## [WRITTEN REQUEST]
Starting at the line that has "Task: Click the 23 € per month price" and going through the end of the listing, write those lines out again, replacing "month" with "week" and changing nothing else. Leave the pictures out.

## [EXERCISE MATERIAL]
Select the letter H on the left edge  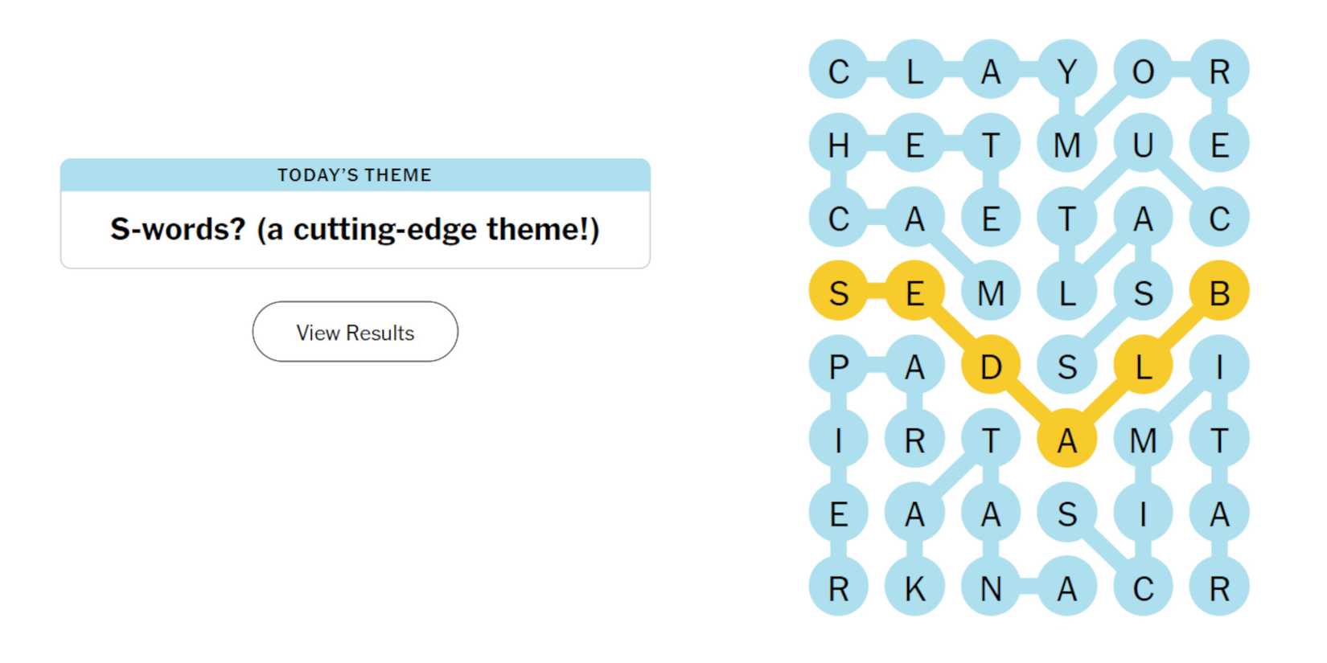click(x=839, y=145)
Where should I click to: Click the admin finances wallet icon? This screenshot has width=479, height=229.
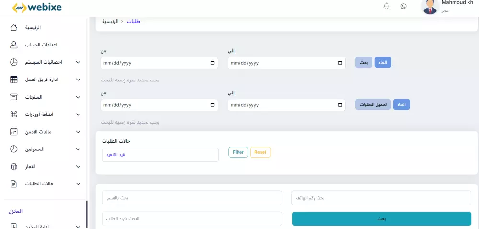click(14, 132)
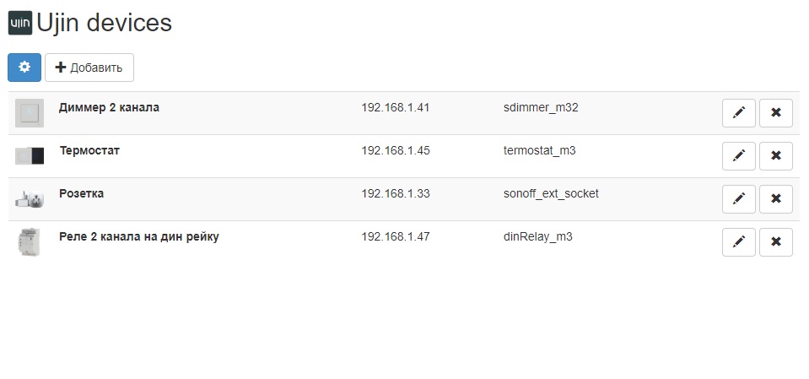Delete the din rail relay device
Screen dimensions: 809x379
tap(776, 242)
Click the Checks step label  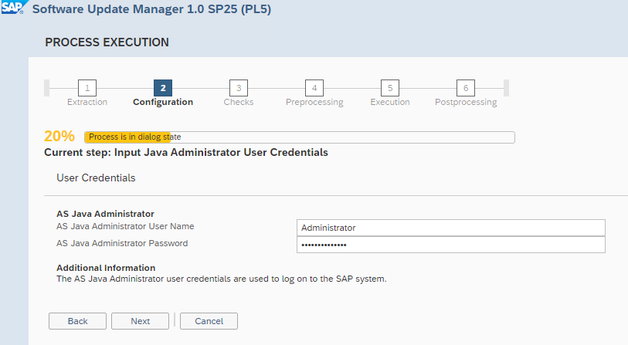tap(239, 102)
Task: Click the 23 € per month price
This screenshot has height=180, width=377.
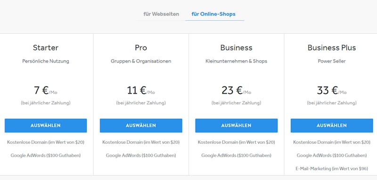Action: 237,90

## [FULL SOLUTION]
Task: Click the 23 € per week price
This screenshot has height=180, width=377.
Action: 237,90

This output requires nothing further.